Aussitôt que le mal reprend je ne puis rien faire. Walitsky dit que c'est un nerf malade, que ce n'est ni la maladie de cœur ni un cancer.
Tout de même je suis laide.
Nous allons en voiture par la Promenade des Anglais et plus loin j'ai voulu aller là parce que M. de Biesme va et revient toujours de ce côté.
Tout le monde passe devant notre logement, ce qui ne m'empêche pas de le trouver détestable à cause du bruit du pavé qui m'énerve, tant je suis énervée.
Le moindre bruit, les pas d'une personne m'agacent. Je suis dans un détestable état, et avec cela laide. Après la promenade en voiture, moi, maman et Dina faisons un tour à pied depuis la rue des Merjeewsky par la place des Croquets, et l'allée des Sept Heures. Nous entrons chez Baas, je profite du moment où cela ne me fait pas mal pour prendre une tasse de chocolat.
Il n'y a pas de musique, l'orchestre est au théâtre où sont les deux princesses, Marguerite et la princesse de Prusse, Frédéric-Charles, je crois. Nous ne trouvons pas de loge et allons au salon où le comte nous rejoint.
Body reste près de nous, tandis que son ami Filipesco reste avec une famille russe où il y [a] deux demoiselles qui clignent des yeux, grondent et aboient quand elles nous voient.
Le comte ne nous quitte pas (j'ai de nouveau mal, j'écris à peine) au lieu de rentrer tout de suite nous nous asseyons sur les marches, comme font les femmes de chambre, le comte se met à genoux devant Dina.
Mais dans l'obscurité nous voyons passer Doria avec un bouquet, le laisser à l'hôtel des Pays-Bas qui se trouve tout près et retourner. Nous parlions haut il s'est retourné. À qui peut-il porter ce bouquet ? s'est demandé maman et moi : Comte, allez, sachez à qui est porté ce bouquet.
Il paraît qu'il l'a porté chez lui.
J'ai dit au petit Polonais qu'il ne me fait pas la cour comme j'aime, qu'il n'est pas assez empressé etc. etc. puis je lui dis d'aller se mettre à genoux au milieu de la salle, il osa ne pas vouloir mais me proposa de se mettre à genoux entre deux colonnes :
— Vous osez dire non, je ne vous demanderai rien.
Je ne lui ai dit que des impertinences en riant sans doute.
J'ai dit que ce n'est rien ce que je demande en comparaison et j'ai raconté l'histoire du cochon et de Carlo, Walitsky a inventé cette histoire et je l'ai raconté tant de fois qu'il me semble que c'est vrai.

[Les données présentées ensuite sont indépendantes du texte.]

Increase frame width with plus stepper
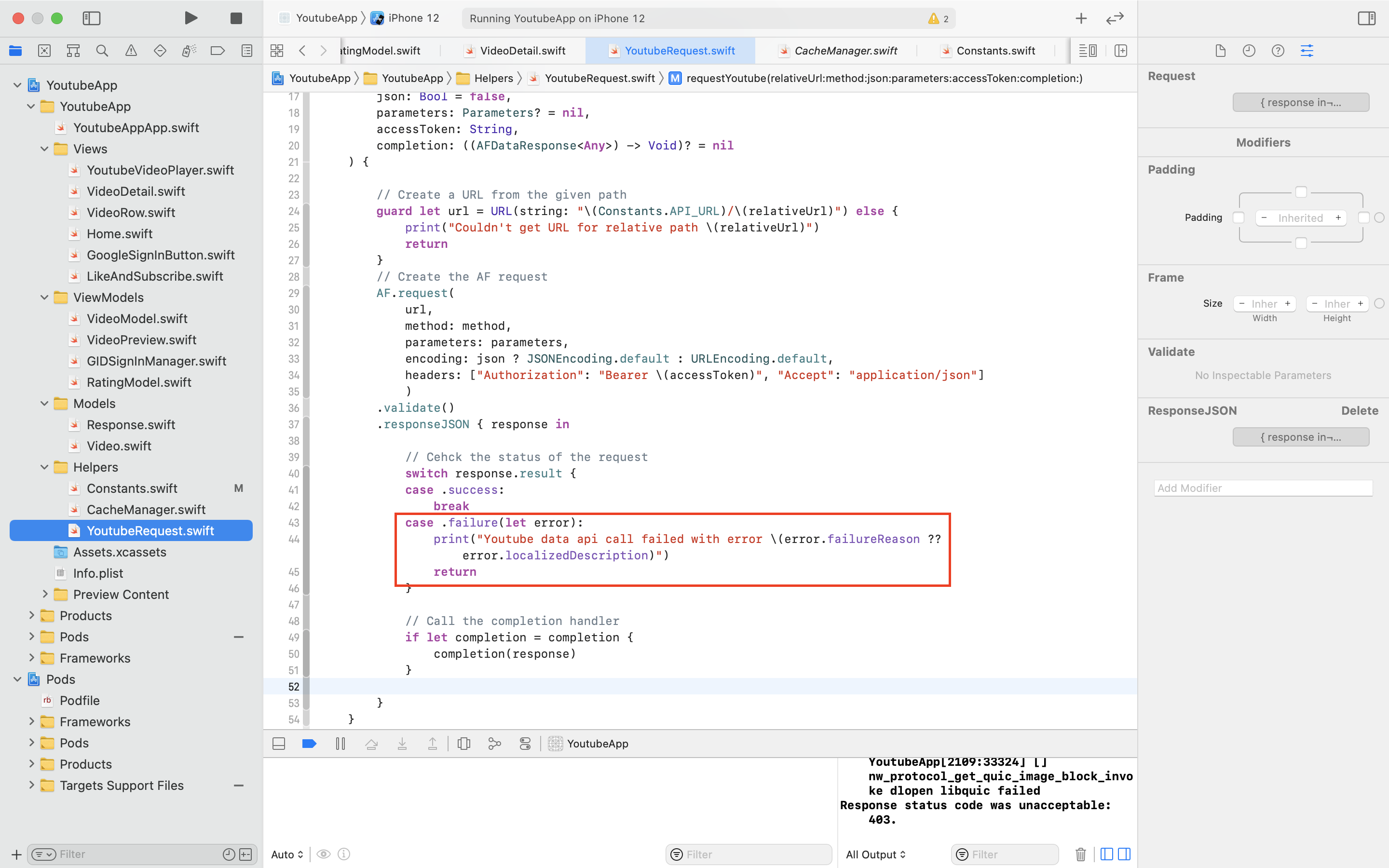 click(x=1287, y=303)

Alors Walitsky a raconté une autre bêtise, faite par le duc de Hamilton comme si il prit un brochet vivant, mit la tête de la bête dans sa bouche pendant que son corps se débattait et vint me dire — How do you do ? ce qui fit tomber le poisson sur ma robe. Le Polonais fut horrifié et commença une tirade que ces gens-là ne sont pas capables d'un dévouement, d'amitié etc. etc.
On a ri (je souffre).
Quitter Spa me chagrine, surtout quand je vois M. de Biesme, qui est beau et que j'admire : chacun doit le remarquer, il a ce qu'il est impossible de définir. Il a encore une expression de figure railleuse.

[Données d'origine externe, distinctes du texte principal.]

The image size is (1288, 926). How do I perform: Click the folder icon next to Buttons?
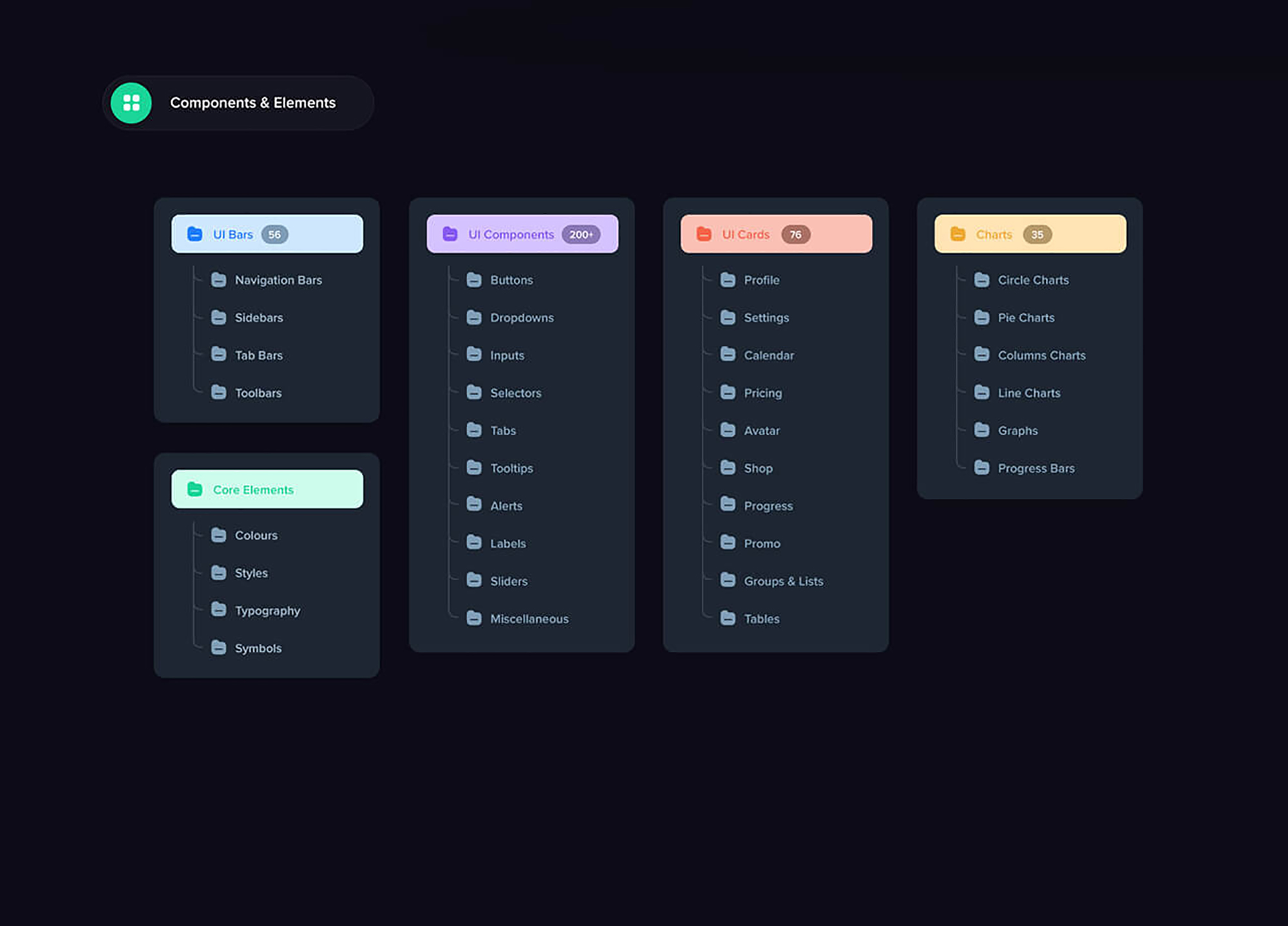(475, 279)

Souvent, plusieurs fois par jour il passe devant nous. Suis-je assez bête d'admirer des gens que je ne connais pas ; mais puis-je faire autrement ? Ceux que nous connaissons ne peuvent me plaire.
Je n'ai pas envie de quitter Spa parce qu'il y a des hommes, des hommes très bien.
Maman me dit une chose qui n'a pas de sens, que Gericke est amoureux de moi. Pourquoi cette conduite alors ? Je lui en demanderai l'explication quand je serai mariée. Ce sera amusant.
Je me reprochais Boreel mais dans "Les pattes de mouche" j'ai entendu une phrase qui me rassure. Quand on fait du thé on verse d'abord quelques gouttes d'eau chaude que l'on jette après, pour ôter l'amertume et ce qu'il y a de désagréable, et après on verse la première tasse pour laquelle reste toute la saveur moins l'amertume. Je ne sais le bien dire, mais le sens est le même.
J'ai fait prolonger notre séjour dans mon cher Spa jusqu'à mardi. J'ai toutes les peines à me séparer de mon cher et second Bade.